*** Begin section ***

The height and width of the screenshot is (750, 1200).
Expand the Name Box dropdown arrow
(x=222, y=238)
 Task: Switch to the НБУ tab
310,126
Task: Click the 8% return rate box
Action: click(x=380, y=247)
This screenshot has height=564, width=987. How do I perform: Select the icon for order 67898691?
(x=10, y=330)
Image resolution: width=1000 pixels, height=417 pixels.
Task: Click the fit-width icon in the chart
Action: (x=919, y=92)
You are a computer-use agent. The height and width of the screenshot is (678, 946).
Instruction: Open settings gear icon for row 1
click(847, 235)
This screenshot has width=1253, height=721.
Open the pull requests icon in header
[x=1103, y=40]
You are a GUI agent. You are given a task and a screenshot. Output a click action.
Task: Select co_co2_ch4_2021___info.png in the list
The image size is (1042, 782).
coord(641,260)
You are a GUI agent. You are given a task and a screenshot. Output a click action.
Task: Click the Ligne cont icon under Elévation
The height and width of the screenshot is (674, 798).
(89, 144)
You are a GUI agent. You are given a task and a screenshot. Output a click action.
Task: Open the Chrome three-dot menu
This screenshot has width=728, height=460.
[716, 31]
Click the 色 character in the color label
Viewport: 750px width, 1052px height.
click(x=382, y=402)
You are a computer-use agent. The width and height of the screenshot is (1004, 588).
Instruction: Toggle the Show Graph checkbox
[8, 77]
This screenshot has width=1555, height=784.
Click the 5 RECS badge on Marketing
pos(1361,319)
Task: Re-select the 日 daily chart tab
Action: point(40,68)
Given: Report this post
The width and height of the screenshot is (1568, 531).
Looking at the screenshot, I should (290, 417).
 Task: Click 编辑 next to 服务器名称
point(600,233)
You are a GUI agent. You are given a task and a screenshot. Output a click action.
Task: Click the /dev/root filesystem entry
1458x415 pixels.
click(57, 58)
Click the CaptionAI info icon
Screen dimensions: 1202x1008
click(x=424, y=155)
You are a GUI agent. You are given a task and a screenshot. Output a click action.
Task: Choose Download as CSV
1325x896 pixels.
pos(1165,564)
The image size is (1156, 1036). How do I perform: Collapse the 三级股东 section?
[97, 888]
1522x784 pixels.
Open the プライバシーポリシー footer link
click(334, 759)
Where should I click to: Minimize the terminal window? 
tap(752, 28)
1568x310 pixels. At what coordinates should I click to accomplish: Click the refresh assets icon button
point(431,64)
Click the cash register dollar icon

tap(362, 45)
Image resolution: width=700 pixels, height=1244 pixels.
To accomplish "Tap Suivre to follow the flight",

*** End section ***

Using the entries above, output exactly the lines between the line holding "You are a computer-use agent. The width" and the line holding "Given: Report this post", end lines included, and nothing more.

→ Written answer
You are a computer-use agent. The width and height of the screenshot is (1004, 588).
Instruction: Toggle the Show Graph checkbox
[8, 77]
This screenshot has width=1555, height=784.
Click the 5 RECS badge on Marketing
pos(1361,319)
Task: Re-select the 日 daily chart tab
Action: point(40,68)
Given: Report this post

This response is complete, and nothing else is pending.